Copy the biography between "Awards and Nominations" and "Award in 2015.", inclusive, substituting "singing birds" for "singing fish".

[Quoted passage]:
+++

About

About

Biography

Amal El-Mohtar is an award-winning writer of fiction, poetry, and criticism. Her stories and poems have appeared in magazines including Tor.com, Fireside FictionLightspeed, Uncanny, Strange Horizons, Apex, Stone Telling, and Mythic Delirium; anthologies including The Djinn Falls in Love and Other Stories (2017)The Starlit Wood: New Fairy Tales (2016), Kaleidoscope: Diverse YA Science Fiction and Fantasy Stories (2014), and The Thackery T. Lambshead Cabinet of Curiosities (2011)and in her own collection, The Honey Month (2010). She is co-author, with Max Gladstone, of the multiple award-winning This is How You Lose the Time War. Her articles and reviews have appeared in the New York Times, NPR Books and on Tor.com. She has been the New York Times's science fiction and fantasy columnist since February 2018, and she is represented by DongWon Song of HMLA.

Photo by Jessica P. Wick

Awards and Nominations

Amal has written stories about maps, bird women, book women, the Arabic alphabet, singing fish, Damascene dream-crafters, sentient diamond oceans and pockets that are bigger on the inside. Her story “Seasons of Glass and Iron” won the Nebula, Locus and Hugo awards in 2017, while her stories “The Green Book” and “Madeleine” were finalists for the Nebula Award in 2011 and 2015 respectively, and “The Truth About Owls” won the Locus Award in 2015.


Zeus and Amal
Photo by Seanan McGuire

Her poems “Song for an Ancient City,” “Peach-Creamed Honey,” and “Turning the Leaves” won the Rhysling award for Best Short Poem in 2009, 2011 and 2014 respectively, and in 2012 she received the Richard Jefferies Poetry Prize for “Phase Shifting.” In her (few) hours of rest she drinks tea, lifts weights, plays harp, and writes letters to her friends by hand.

+++

[Input data]:
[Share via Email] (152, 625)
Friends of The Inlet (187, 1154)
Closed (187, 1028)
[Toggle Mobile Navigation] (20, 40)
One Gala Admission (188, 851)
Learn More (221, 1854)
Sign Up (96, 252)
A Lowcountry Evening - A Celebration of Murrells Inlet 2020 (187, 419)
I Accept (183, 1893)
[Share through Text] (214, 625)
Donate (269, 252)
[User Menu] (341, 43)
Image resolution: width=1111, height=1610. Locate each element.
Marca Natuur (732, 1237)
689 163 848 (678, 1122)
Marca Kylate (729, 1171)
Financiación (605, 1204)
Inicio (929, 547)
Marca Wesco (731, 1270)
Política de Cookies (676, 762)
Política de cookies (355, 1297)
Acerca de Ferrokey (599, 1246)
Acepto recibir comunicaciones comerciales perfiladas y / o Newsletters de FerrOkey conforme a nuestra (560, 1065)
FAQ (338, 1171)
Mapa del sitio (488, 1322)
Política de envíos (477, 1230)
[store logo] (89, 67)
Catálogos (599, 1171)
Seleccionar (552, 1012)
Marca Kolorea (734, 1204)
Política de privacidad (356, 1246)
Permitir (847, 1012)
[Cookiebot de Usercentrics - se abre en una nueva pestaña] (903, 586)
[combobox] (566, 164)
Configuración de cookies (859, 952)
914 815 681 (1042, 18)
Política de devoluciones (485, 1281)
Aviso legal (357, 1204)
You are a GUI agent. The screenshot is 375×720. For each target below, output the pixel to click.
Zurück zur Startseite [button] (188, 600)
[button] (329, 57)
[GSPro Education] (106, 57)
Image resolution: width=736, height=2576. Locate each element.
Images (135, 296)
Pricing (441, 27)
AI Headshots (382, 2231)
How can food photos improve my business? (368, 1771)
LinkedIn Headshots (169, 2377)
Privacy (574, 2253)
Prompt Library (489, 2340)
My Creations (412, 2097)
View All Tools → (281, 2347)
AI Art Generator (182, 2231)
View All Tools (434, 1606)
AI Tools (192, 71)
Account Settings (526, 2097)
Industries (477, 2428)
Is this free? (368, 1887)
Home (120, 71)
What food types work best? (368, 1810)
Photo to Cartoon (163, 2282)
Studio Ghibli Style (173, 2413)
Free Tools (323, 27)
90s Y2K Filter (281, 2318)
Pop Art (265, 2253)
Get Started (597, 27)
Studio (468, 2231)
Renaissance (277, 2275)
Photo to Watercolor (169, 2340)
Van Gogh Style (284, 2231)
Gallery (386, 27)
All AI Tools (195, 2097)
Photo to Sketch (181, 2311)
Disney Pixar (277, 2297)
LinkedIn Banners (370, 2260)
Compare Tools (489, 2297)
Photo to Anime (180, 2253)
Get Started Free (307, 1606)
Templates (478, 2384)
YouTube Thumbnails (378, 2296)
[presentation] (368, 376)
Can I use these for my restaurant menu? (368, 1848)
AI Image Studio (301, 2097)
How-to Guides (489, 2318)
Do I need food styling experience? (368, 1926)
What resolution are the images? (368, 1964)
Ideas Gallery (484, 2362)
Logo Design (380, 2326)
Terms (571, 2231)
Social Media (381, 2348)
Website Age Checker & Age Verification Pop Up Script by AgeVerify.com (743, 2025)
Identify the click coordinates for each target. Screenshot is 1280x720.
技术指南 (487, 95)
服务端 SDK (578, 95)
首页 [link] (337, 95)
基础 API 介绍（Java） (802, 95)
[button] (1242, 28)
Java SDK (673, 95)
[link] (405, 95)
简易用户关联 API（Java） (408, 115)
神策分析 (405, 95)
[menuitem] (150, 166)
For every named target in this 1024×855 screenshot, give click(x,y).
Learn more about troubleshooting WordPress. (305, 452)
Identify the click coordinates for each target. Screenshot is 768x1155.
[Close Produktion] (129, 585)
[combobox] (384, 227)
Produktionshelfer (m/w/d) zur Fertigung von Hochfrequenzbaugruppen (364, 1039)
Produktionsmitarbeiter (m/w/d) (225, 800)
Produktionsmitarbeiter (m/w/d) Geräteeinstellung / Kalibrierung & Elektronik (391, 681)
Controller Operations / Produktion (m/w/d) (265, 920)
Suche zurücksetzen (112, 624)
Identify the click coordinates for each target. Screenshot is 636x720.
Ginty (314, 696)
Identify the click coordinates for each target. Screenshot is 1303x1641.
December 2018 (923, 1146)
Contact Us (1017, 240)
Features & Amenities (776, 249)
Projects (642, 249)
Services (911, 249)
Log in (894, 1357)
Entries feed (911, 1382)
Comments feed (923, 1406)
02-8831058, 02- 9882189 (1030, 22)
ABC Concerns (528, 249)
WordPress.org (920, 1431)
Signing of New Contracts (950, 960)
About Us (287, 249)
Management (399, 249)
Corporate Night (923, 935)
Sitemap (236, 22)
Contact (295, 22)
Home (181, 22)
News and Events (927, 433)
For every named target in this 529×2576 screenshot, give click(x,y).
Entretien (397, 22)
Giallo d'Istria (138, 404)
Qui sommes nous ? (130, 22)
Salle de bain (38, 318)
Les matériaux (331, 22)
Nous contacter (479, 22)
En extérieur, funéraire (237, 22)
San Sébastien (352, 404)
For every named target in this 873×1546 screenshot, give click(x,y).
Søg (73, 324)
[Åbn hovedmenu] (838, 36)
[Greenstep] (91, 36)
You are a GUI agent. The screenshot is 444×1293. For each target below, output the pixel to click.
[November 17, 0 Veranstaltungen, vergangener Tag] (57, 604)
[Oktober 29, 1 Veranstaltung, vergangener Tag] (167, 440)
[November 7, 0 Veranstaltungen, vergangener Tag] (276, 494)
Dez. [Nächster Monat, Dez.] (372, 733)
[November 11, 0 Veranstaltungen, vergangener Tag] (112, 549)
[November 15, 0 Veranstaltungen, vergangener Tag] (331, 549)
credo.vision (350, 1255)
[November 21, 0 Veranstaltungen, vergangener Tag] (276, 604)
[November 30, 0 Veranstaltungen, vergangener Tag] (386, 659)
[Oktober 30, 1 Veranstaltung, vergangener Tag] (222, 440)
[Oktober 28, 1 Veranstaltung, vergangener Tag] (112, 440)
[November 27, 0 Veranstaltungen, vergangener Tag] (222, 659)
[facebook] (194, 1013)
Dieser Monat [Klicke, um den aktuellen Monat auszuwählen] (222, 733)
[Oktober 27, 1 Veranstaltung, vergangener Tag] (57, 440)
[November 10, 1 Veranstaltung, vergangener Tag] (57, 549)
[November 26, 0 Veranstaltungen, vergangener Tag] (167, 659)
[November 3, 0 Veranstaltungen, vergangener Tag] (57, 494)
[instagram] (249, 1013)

+++

[Completed exercise]:
Awards and Nominations

Amal has written stories about maps, bird women, book women, the Arabic alphabet, singing birds, Damascene dream-crafters, sentient diamond oceans and pockets that are bigger on the inside. Her story “Seasons of Glass and Iron” won the Nebula, Locus and Hugo awards in 2017, while her stories “The Green Book” and “Madeleine” were finalists for the Nebula Award in 2011 and 2015 respectively, and “The Truth About Owls” won the Locus Award in 2015.